Document excerpt:
================================

The ABCs of artificial intelligence with 3M's AI evangelist

Artificial intelligence has the potential to revolutionize healthcare and mitigate clinicians' administrative burden. Many health systems, however, are still only in the earliest stages of changing their workflows to incorporate AI capabilities.

To learn more about AI and how leading healthcare organizations are leveraging the technology, Becker's Hospital Review recently spoke with V. "Juggy" Jagannathan, PhD, AI evangelist at 3M Company. 

Note: Responses edited for length and clarity.

Question: How did you become an expert on artificial intelligence?

Dr. Jagannathan: In 1981 I earned my PhD researching expert systems to analyze electroencephalography signals. Since then, my career has been in industry creating natural language processing solutions for clinical documentation at M*Modal, now part of 3M.  At M*Modal, I have designed AI systems that can improve clinical documentation and extract quality measures by analyzing and understanding the clinical text. I now work at 3M researching solutions that understand conversations between clinicians and patients.

Q: We hear the term "AI" everywhere. What does artificial intelligence actually mean?

VJ:  If you are communicating with an external system and you can't determine whether that system is a computer or a human, then the system is exhibiting intelligence. This definition of AI goes all the way back to 1952 and Alan Turing's Turing Test, partly the subject of Hollywood movie, "The Imitation Game."

================================

Dataset content:
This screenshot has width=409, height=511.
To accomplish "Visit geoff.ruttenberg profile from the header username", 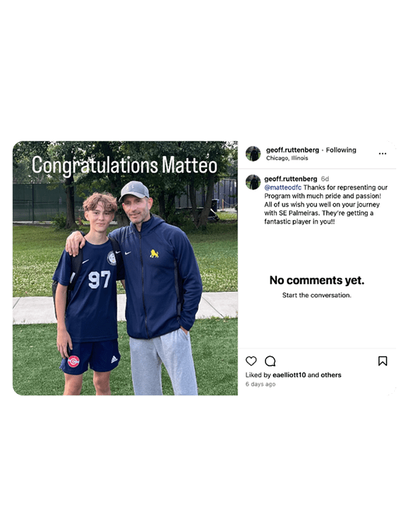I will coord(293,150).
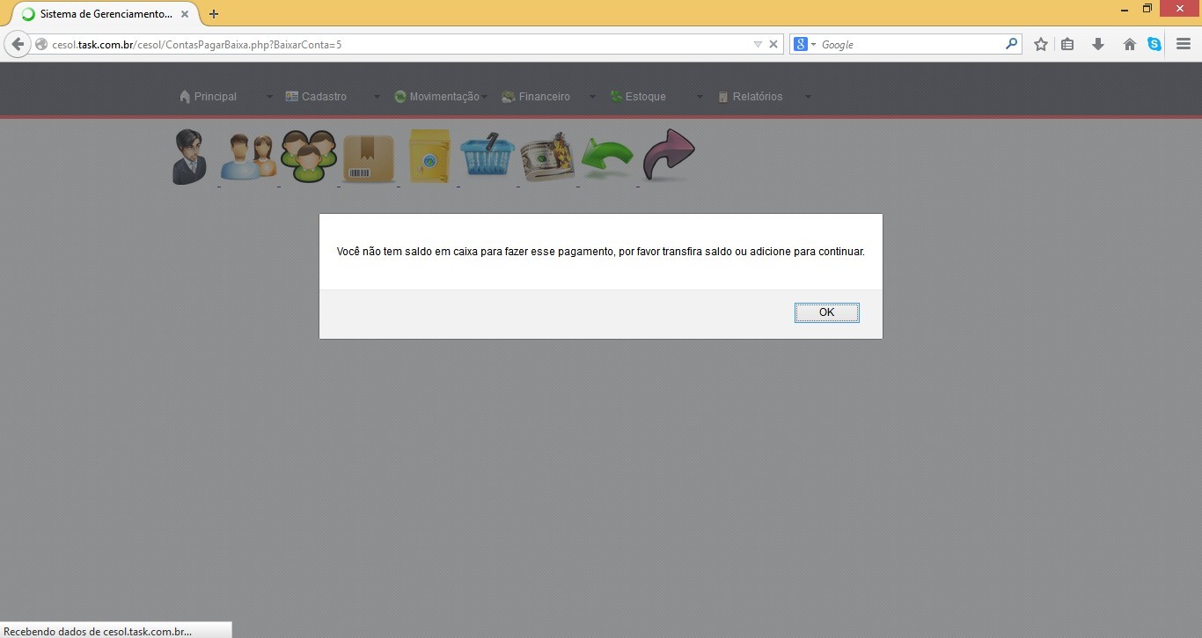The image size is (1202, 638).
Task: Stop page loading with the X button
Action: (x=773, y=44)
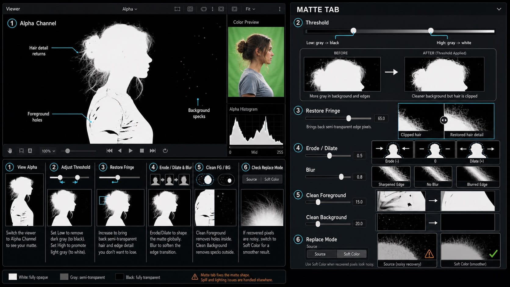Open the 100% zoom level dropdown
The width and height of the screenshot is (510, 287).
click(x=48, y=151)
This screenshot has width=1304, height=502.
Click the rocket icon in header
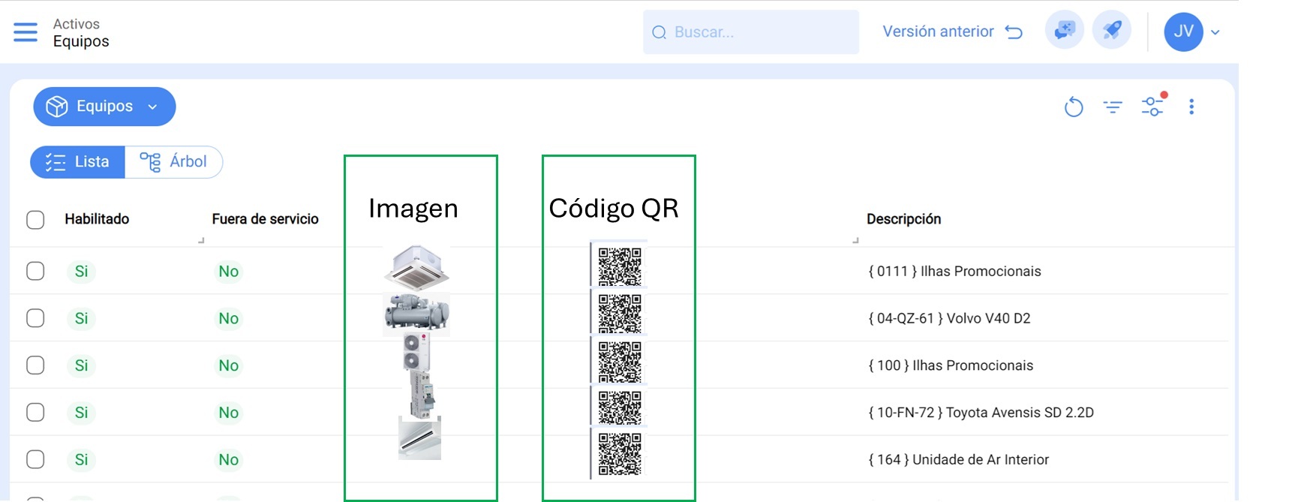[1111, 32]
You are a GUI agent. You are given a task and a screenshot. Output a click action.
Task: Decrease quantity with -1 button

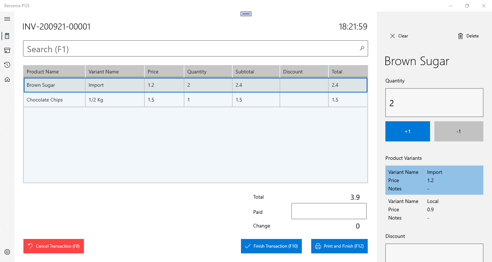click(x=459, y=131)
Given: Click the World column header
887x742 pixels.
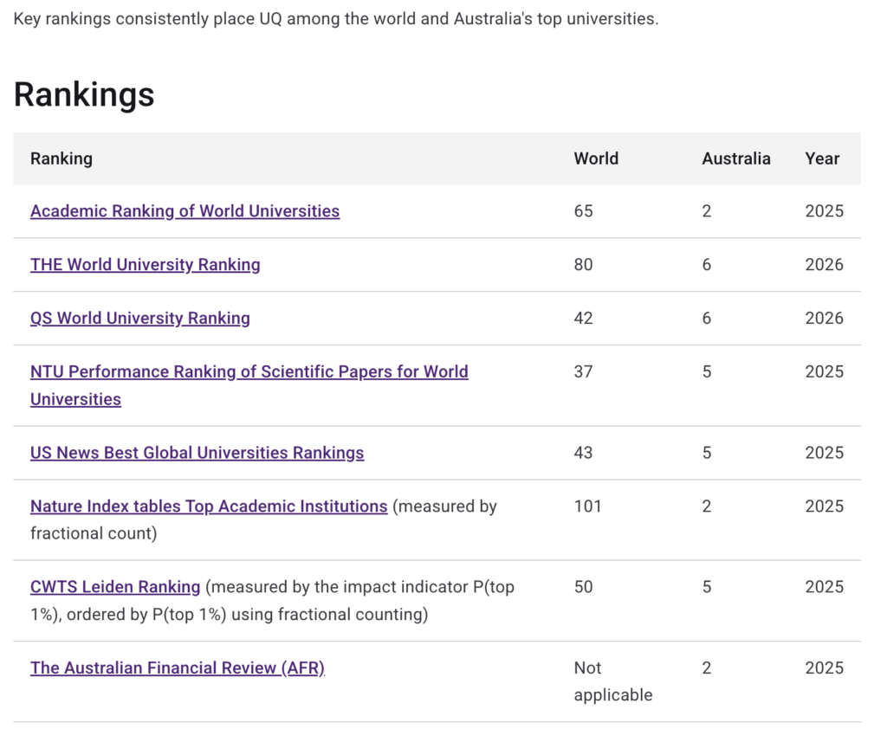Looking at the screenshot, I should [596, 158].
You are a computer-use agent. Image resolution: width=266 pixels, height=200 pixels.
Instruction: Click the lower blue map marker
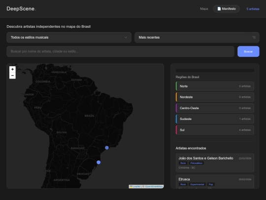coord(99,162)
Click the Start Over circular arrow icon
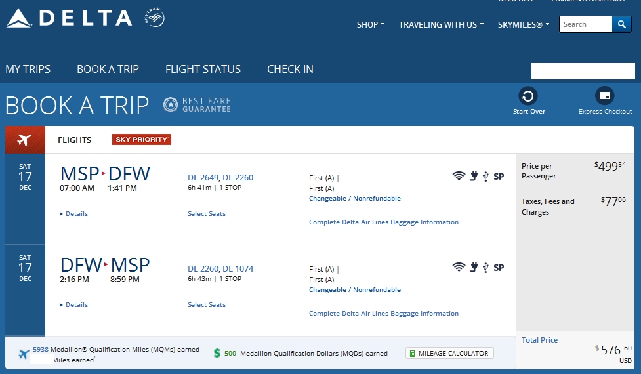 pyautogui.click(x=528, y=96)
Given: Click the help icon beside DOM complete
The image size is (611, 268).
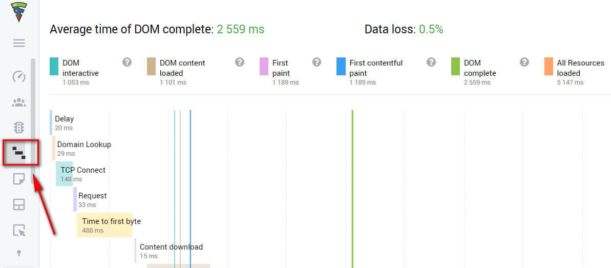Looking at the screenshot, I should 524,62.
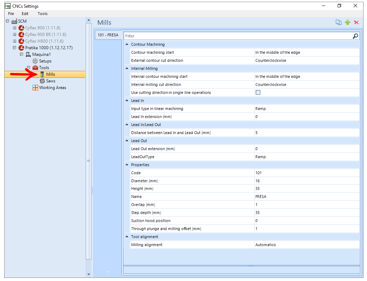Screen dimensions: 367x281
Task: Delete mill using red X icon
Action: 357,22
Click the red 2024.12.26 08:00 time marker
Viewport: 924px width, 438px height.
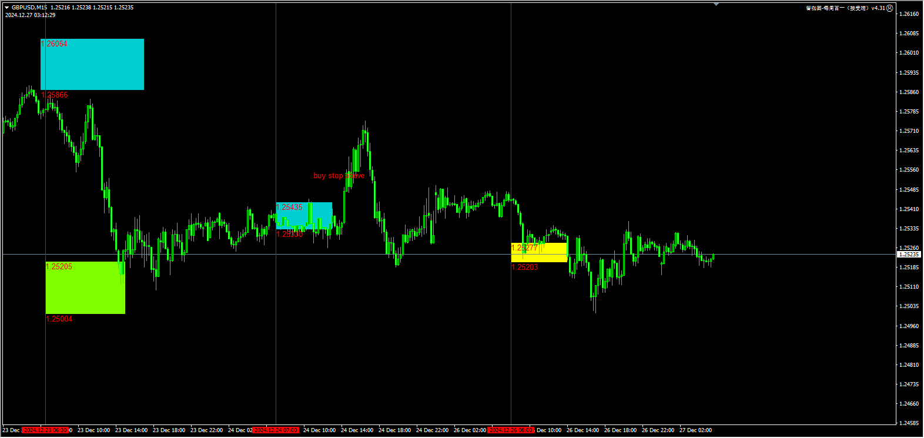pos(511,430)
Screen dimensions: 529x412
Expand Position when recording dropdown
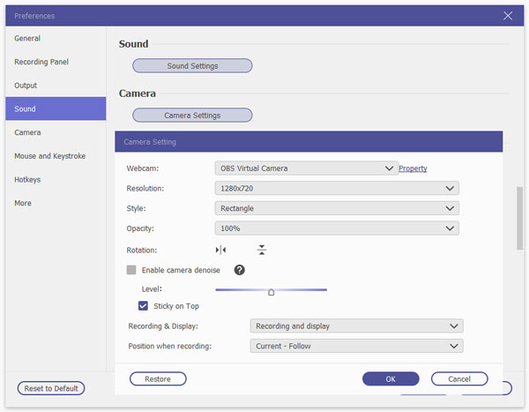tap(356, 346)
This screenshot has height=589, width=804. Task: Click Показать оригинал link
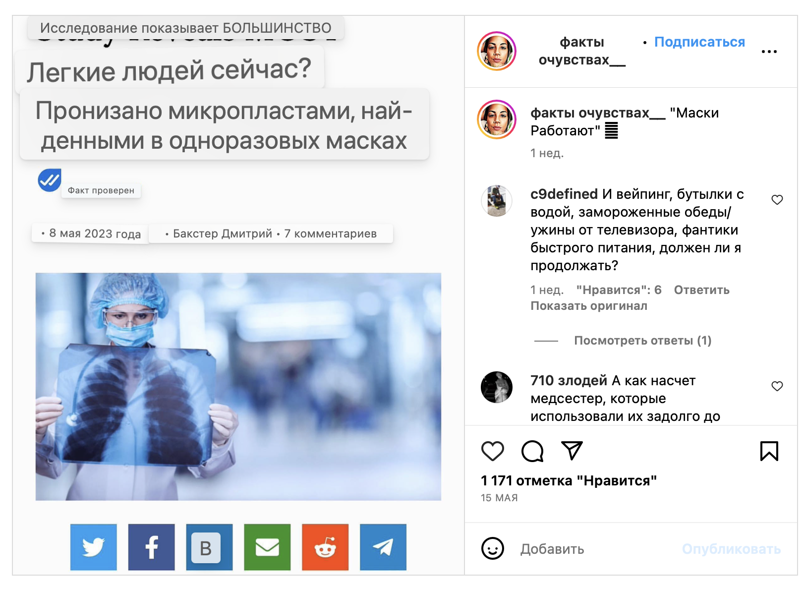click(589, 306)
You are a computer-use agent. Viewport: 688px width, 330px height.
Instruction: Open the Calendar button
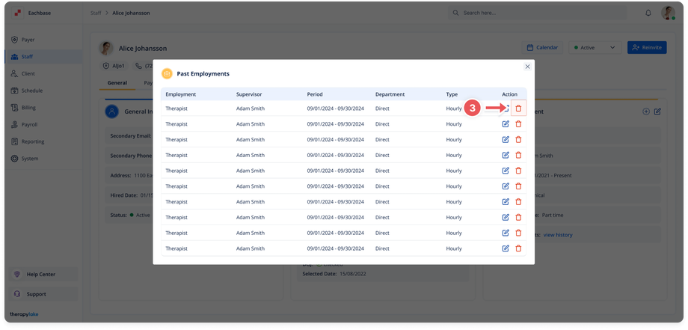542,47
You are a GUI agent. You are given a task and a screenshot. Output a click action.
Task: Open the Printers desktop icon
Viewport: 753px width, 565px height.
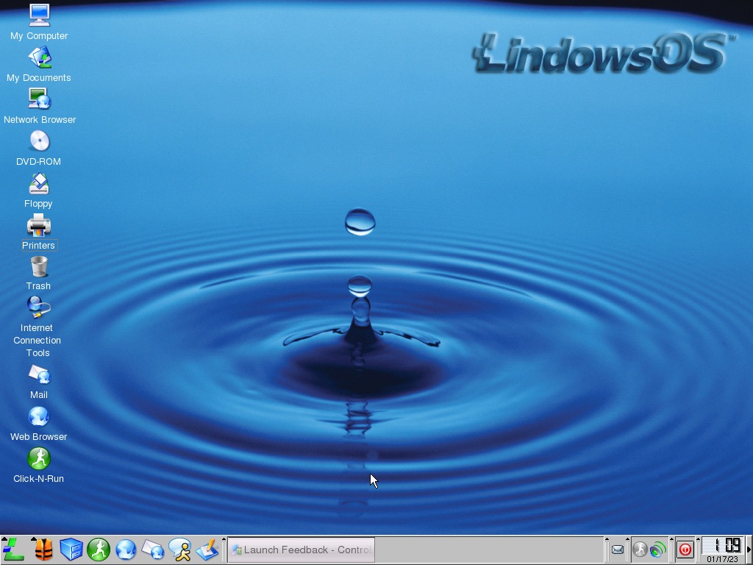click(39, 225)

================================

Study questions:
1: According to the 3M AI interview, what did Dr. Jagannathan research for his PhD in 1981?
2: Pick up the 3M AI interview after its last sentence and continue it.
The items come from a separate source unrelated to the 3M AI interview.

Outputs in order:
1: Expert systems to analyze electroencephalography signals.

2:
AI has several subcategories including text understanding which Columbia Professor Naome Sagar pioneered using early computer systems in 1959 for medical language processing.

DARPA (Defense Advanced Research Projects Agency) funded a huge amount of research on speech understanding, another form of AI, at Carnegie Mellon University where the founders of M*Modal got their start.   

Q: Is machine learning the same as AI?

VJ: Machine learning is one of many approaches to creating a system under the umbrella of artificial intelligence. In the late 1990s, ML-algorithms utilizing feature extraction became popular. Feature extraction is a process by which, if you want to predict an image of a dog, the developer will first extract different aspects of the image such as the dog's ears, tail, eyes and then feed these to a statistical learner to classify the image. 

Starting in 2010, increases in memory capacity and CPU speeds allowed analysis of large volumes of raw data in a type of machine learning referred to as deep learning or neural networks. In the dog example, we simply feed the image of a dog, and state it is a dog, and the deep learning model learns how to identify the animal on its own. Now, these deep learning systems are the engines behind advances such as automated driving, creating realistic art and even writing novel stories.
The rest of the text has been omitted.